Wednesday, November 09, 2005

Sock Monster

Like every family home, this house has a sock monster.

Son (age 10) seems to have suffered the most from it's shenanigans this year and for the past three or four weeks his sock collection has dwindled mercilessly.

You know what its like, if you save up family sized washloads - moreso when one style of item is in short supply - you end up counting how many go in the wash and doing a double check under beds and behind things to make sure you have as many (in this case socks) for the wash as possible.

You would expect my husband's socks to suffer the most - there are only two places were he removes socks from his feet, but these are at the sofa or beside the bed - he either comes home bewailing his hard day at work and slips socks and shoes off whilst angling for three quarters of the family sized sofa and control of the TV remote, or he waits until bedtime and the items end up under jeans, the newspaper crossword, a tea cup; you name it, as they begin their nocturnal migration to the darkest nether-regions of the world under the bed. In his mind the laundry basket is a bullseye - a target to aim bundles of stuff at on a weekend when I have that laundry-manic look in my eye.

Still, no, it's been Son who has managed to lose all but five or six odd socks out of the two bumper packs we bought for the start of school this autumn and whatever else survived the year as still wearable. I sent him to school in his Batman slipper socks once last week - that's about the only pair that always seems to turn up intact.

Husband doesn't believe in the sock monster. He believes in messy housekeeping (that would be me, then?), disorganised kids (that would be Son?), and a general curse on the home. He regularly berates Son for never keeping his bedroom tidy, never using the laundry basket, etc etc, whilst Son scowls and swears he isn't guilty. My darling other so quickly forgets that its normally his own stuff that disappears by magic, that his favourite grumble, especially on weekends and early mornings is "You can't put a bloody thing down for five bloody minutes in this bloody house."

Unfortunately, when he's late out the door for work and in a total flap, it never seems to be the right time to tell him that perhaps having a single place for some things, or not wandering round the house with his electric shaver every morning might be erm, better planning. Weekends I have learned to look him in the eye and say "Well lets tidy up together, then" although the phrase has to be used sparingly as it guarantees he will think of something we need from the shops, or else 'just' check his email for a couple of hours.

Husband has gone away on yet another training course. He left on Tuesday but took until Monday night to announce that he was out of decent socks etc, so I did a washload, and just before bed we sat on the sofa sorting enough pairs for his trip. He never sorts pairs otherwise, just chucks them all in his drawer and fumbles for two that match when he gets up. I noticed a couple of pairs of Son's socks had emerged with the load, so that was something. I left the lot on the sofa, meaning to finish the job in the morning.

Tuesday morning comes, and Husband leaves.

I turn to the pile of smalls waiting to be sorted and..... its not there.

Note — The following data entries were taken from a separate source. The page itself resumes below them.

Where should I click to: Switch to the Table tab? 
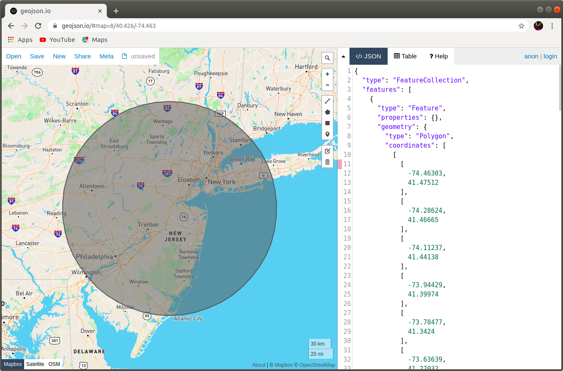tap(405, 56)
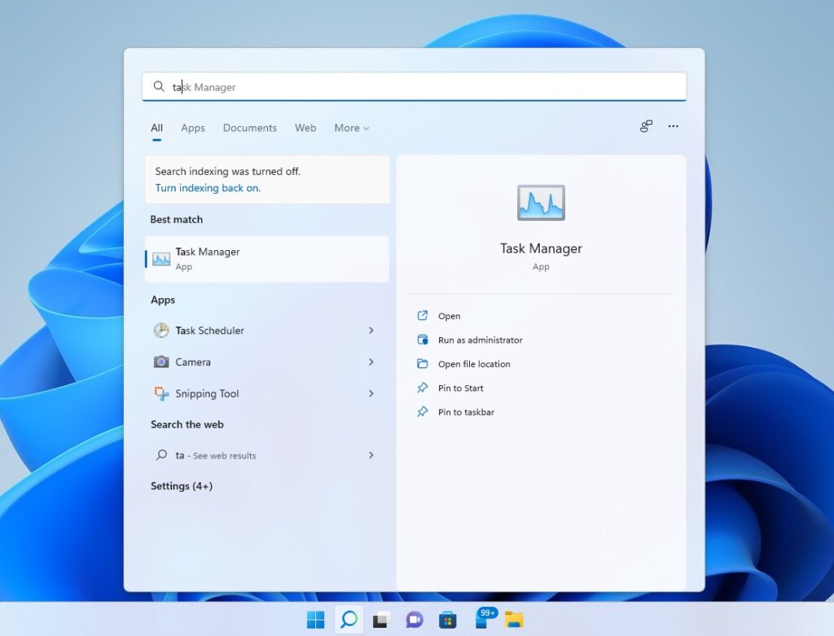Open search options via ellipsis icon
Viewport: 834px width, 636px height.
click(674, 126)
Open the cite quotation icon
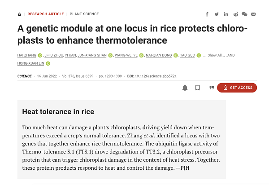This screenshot has height=185, width=269. tap(212, 88)
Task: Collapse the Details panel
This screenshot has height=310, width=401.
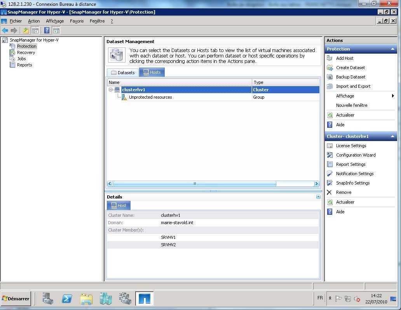Action: pyautogui.click(x=318, y=197)
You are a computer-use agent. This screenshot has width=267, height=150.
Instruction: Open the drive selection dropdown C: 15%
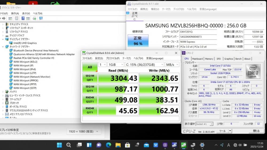[x=144, y=64]
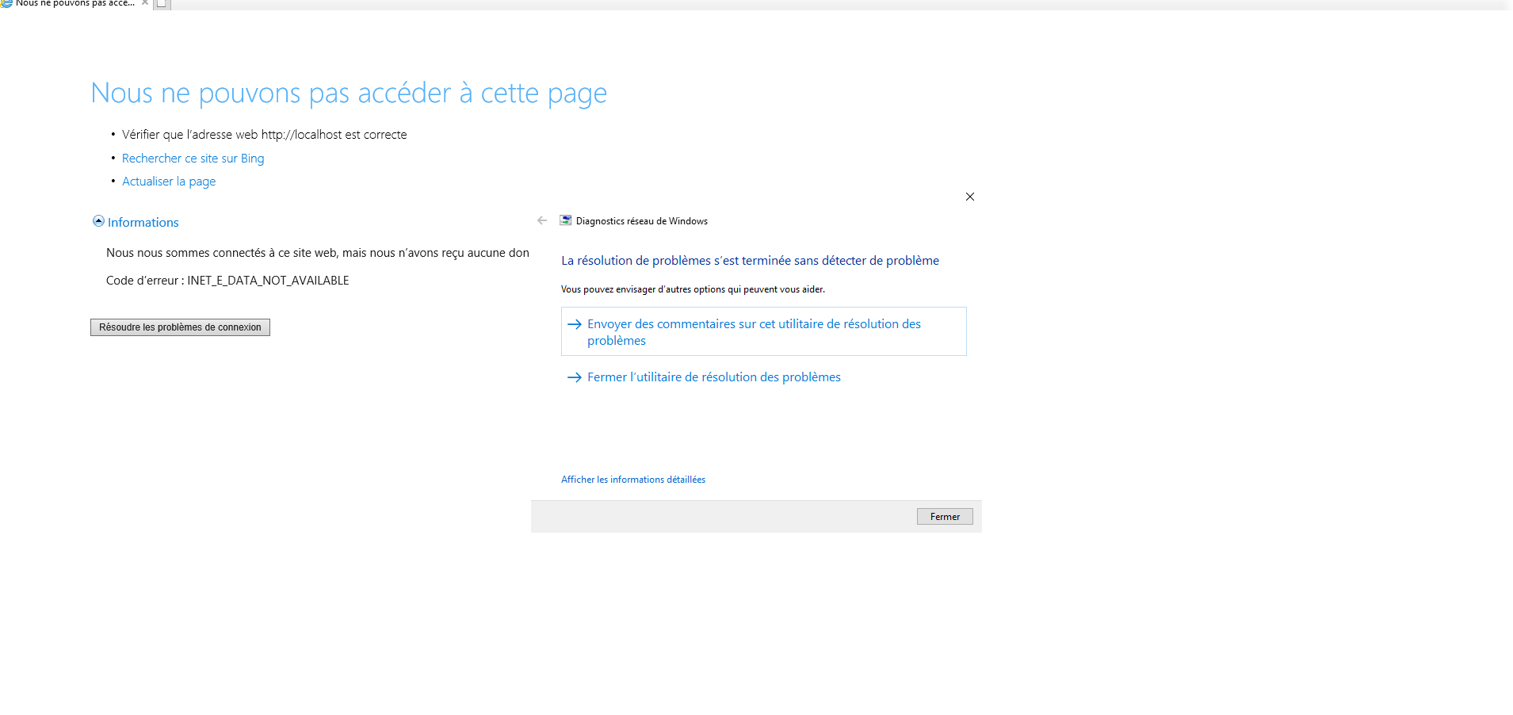
Task: Click the INET_E_DATA_NOT_AVAILABLE error code text
Action: coord(268,281)
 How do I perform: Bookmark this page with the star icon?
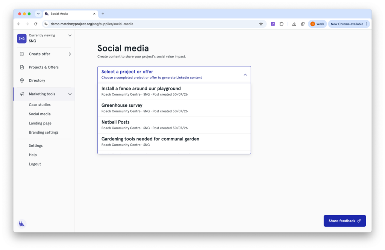pyautogui.click(x=261, y=24)
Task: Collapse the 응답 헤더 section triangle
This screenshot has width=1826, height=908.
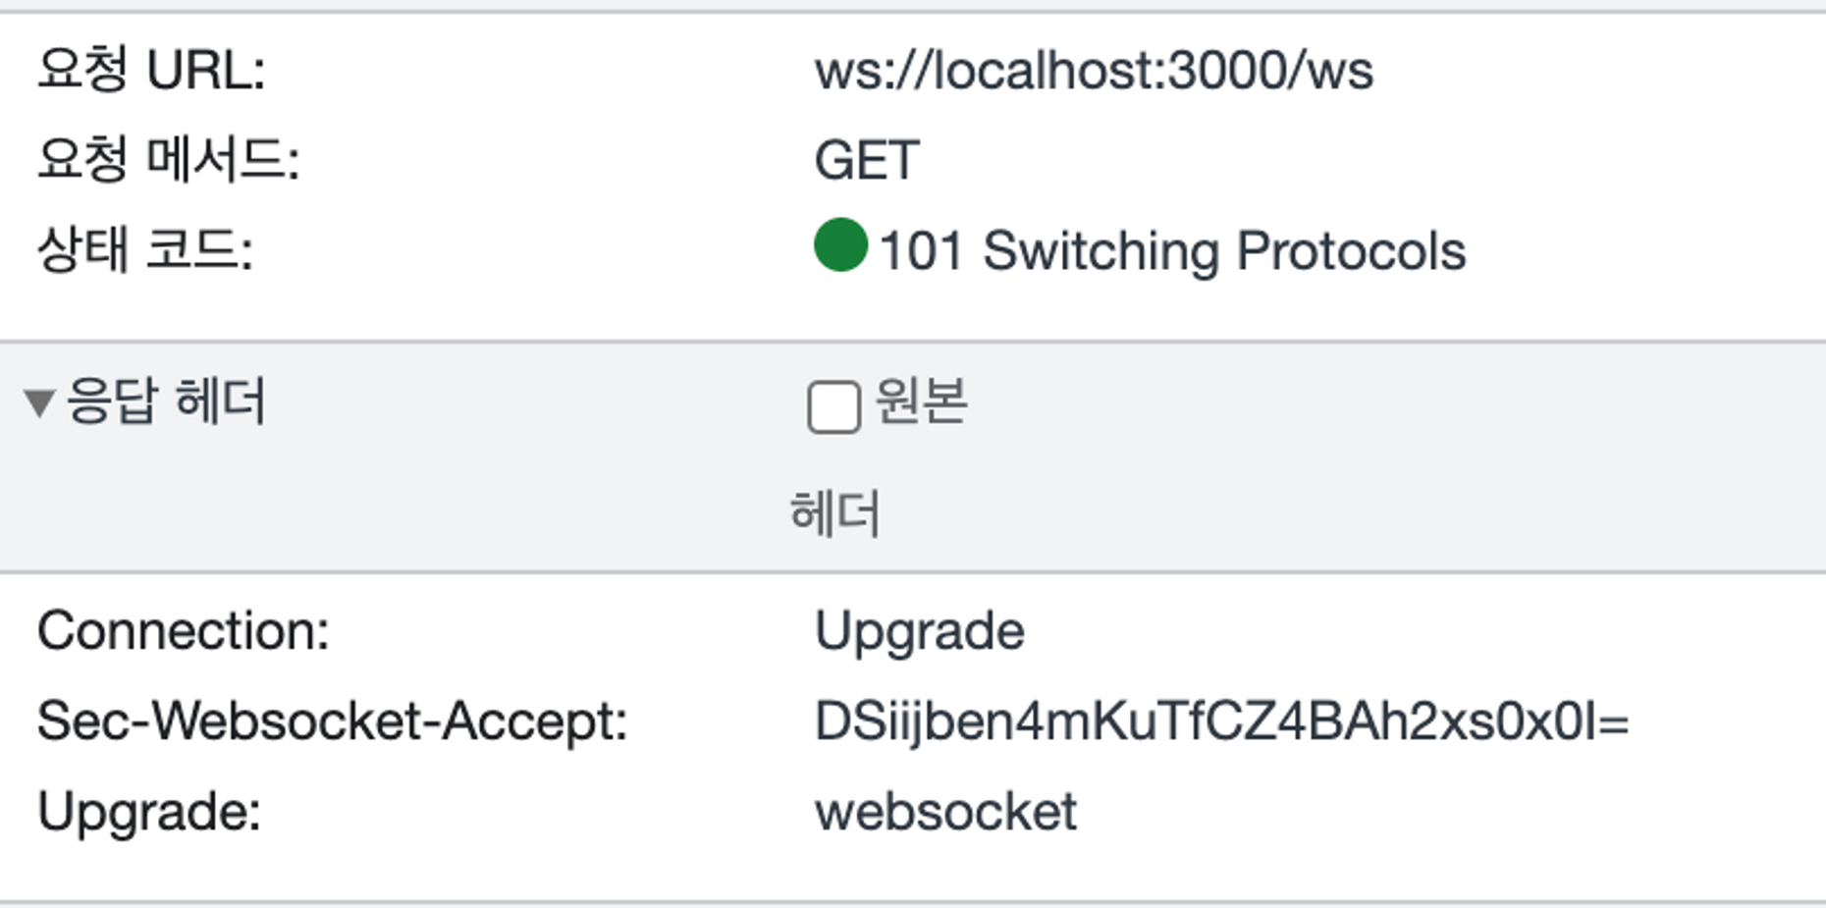Action: [39, 403]
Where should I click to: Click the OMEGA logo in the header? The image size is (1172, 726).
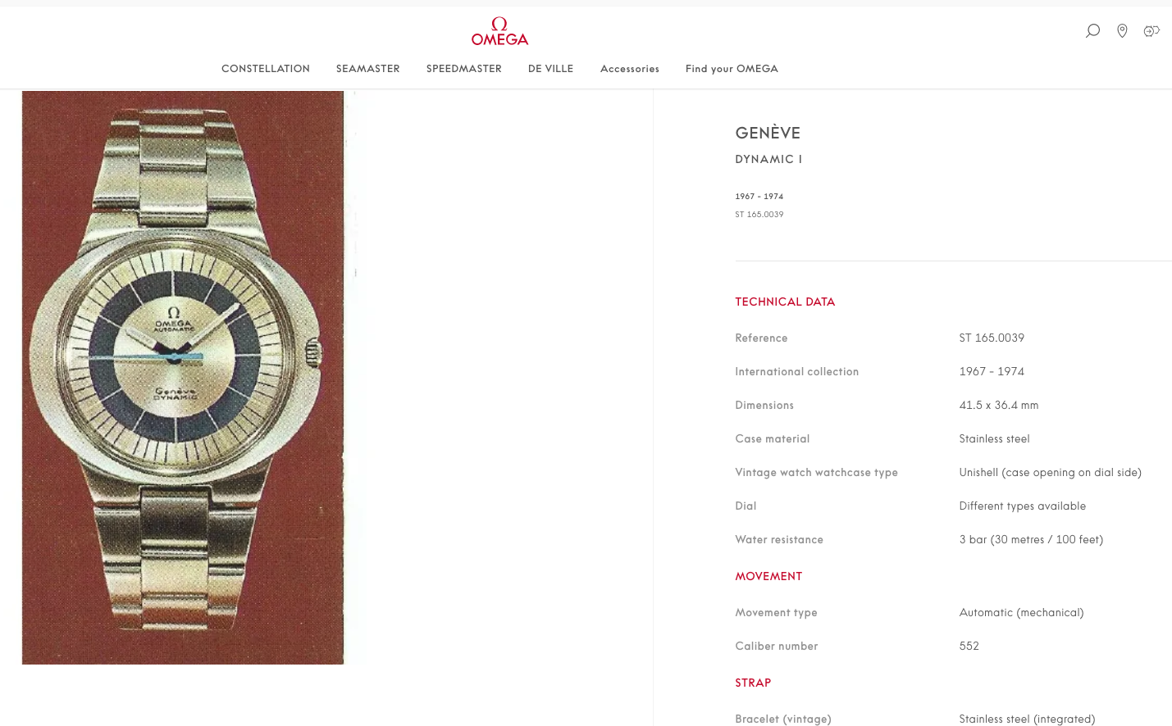coord(499,31)
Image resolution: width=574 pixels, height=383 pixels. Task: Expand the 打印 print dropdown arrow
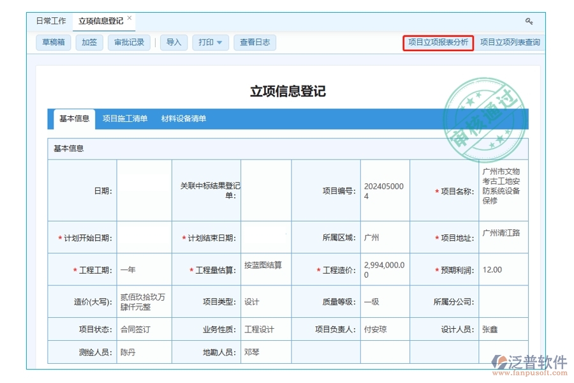tap(221, 43)
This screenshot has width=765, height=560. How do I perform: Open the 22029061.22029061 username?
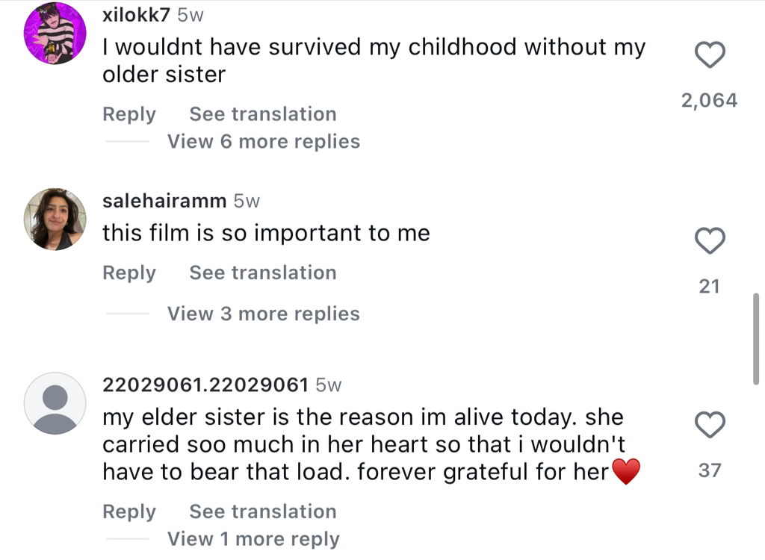click(205, 385)
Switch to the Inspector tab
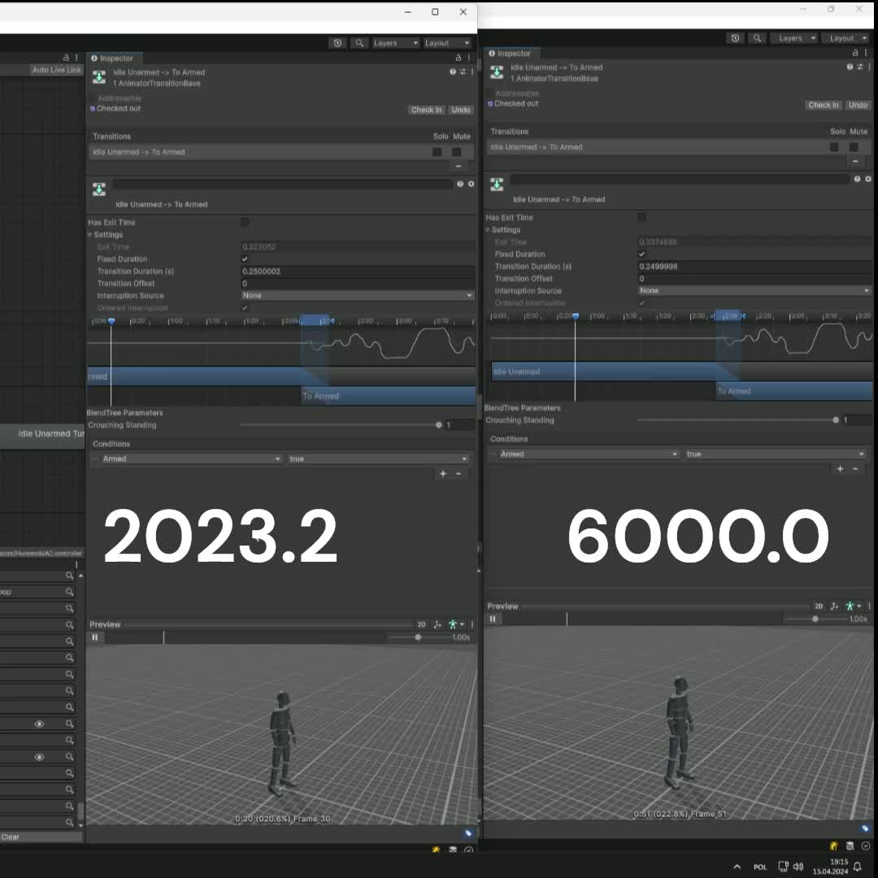The height and width of the screenshot is (878, 878). 115,59
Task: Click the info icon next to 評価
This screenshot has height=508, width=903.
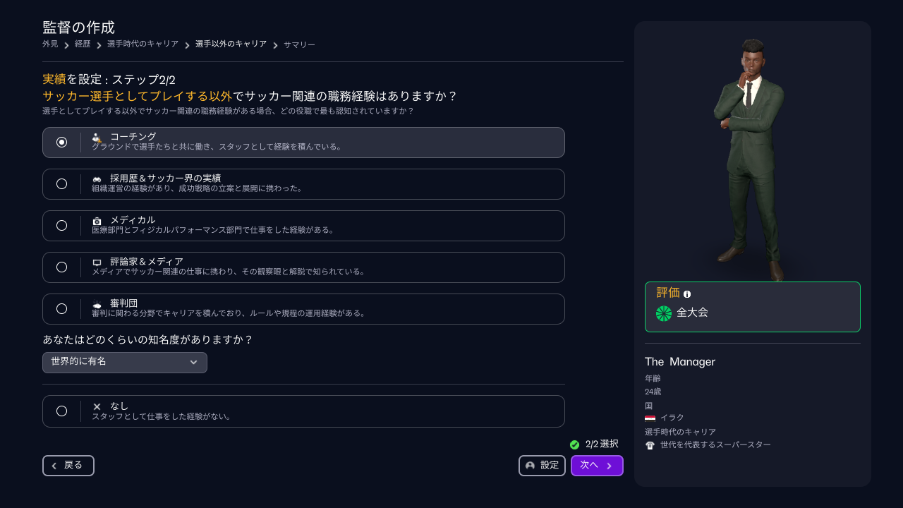Action: click(x=687, y=294)
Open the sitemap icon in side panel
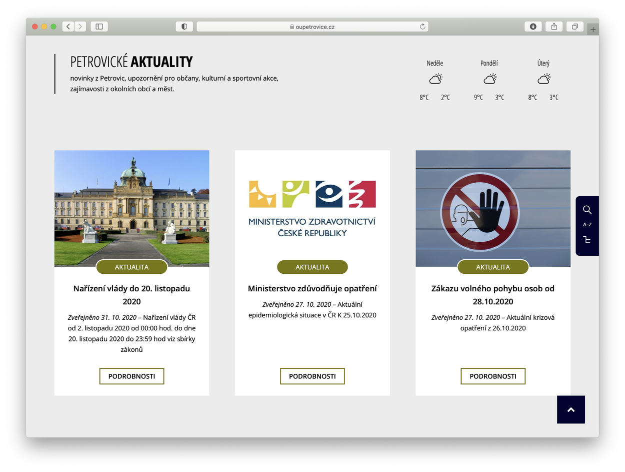The image size is (625, 472). [587, 240]
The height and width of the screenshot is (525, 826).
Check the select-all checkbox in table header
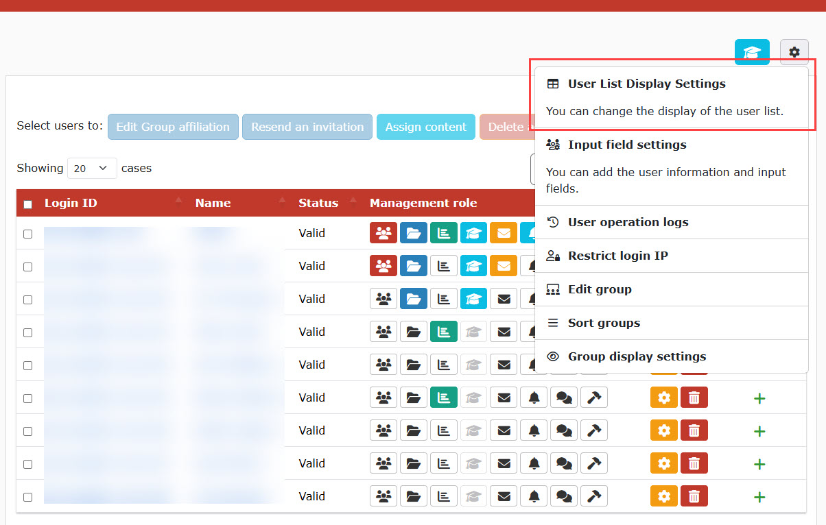pyautogui.click(x=28, y=204)
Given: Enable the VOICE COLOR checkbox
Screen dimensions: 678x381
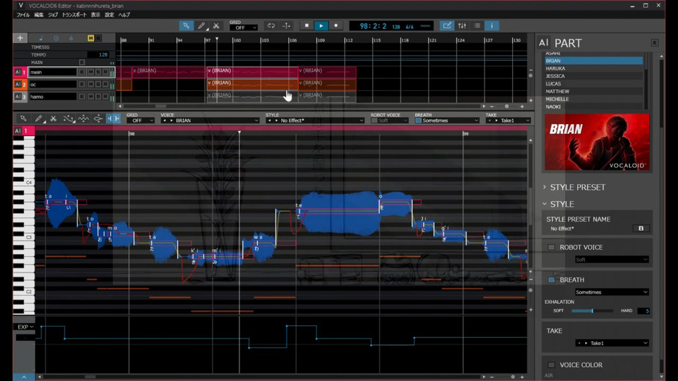Looking at the screenshot, I should (x=552, y=365).
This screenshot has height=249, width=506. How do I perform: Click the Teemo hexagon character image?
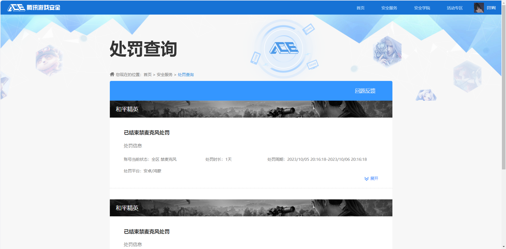[x=49, y=60]
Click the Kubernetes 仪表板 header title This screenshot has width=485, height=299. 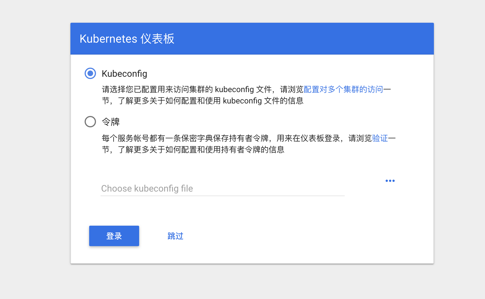[127, 39]
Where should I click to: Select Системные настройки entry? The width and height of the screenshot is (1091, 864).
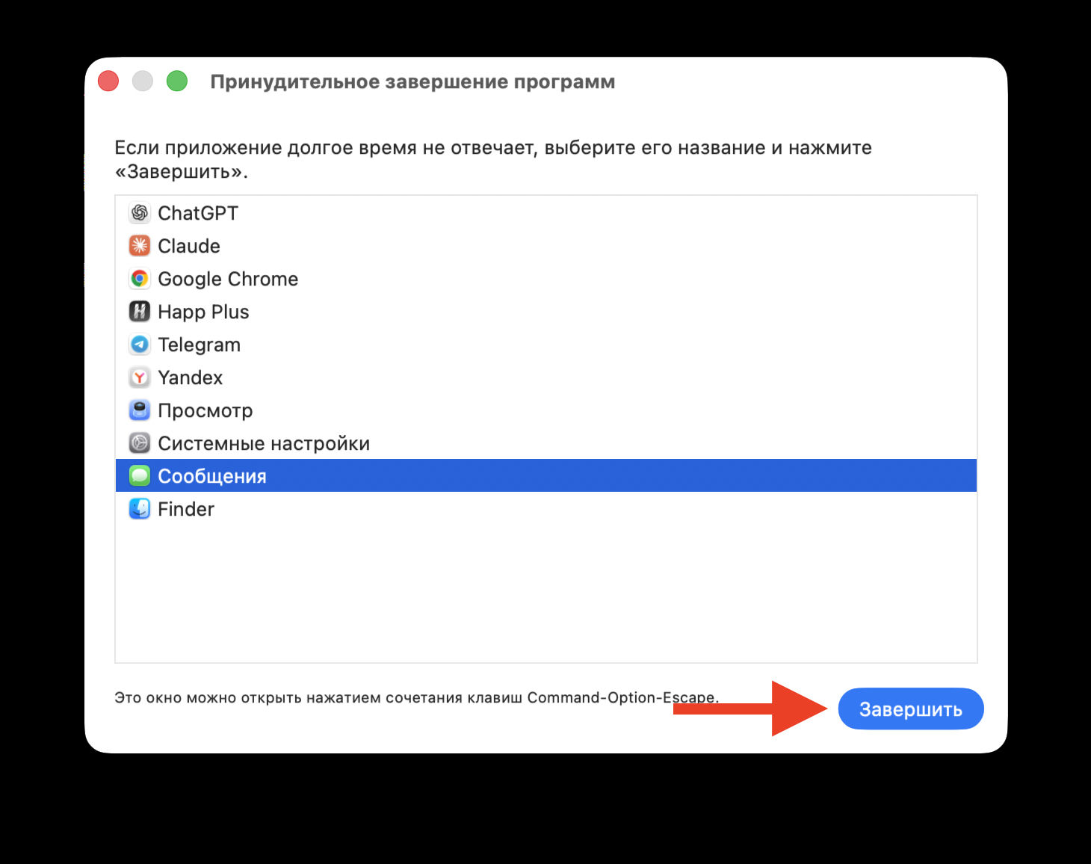click(263, 442)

The point of the story is this: that Son and I put two and two together and went and raided Husband's sock drawer. No pairs in there, as I said, so this involved tipping the whole contents out onto my bed.

Result? It was like child sock Christmas. Every missing sock was there at the back of the pile - at least five pairs of identical grey school socks and plenty more, even a couple in an olive green, a colour that Husband would never buy for himself.

No, their feet are nowhere near similar in size or any other way. No there is no way that Husband can actually say he looked at anything he threw in the drawer, except to briefly acknowledge that it was grey (or at least not pink or white,) and sock shaped.

So now I have a second reason to look forward to his return. Something to drop into the conversation on Friday, I think, just as a by-the-by. What fun.

The worst of it is that I can't get angry at him. When I watch this man with a Mensa level IQ look completely blank and bewildered; when the cogs move so slowly as he works to shift the blame that you can actually hear them grinding if you stand too close, then all I manage to do is marvel. Homer Simpson would be so proud.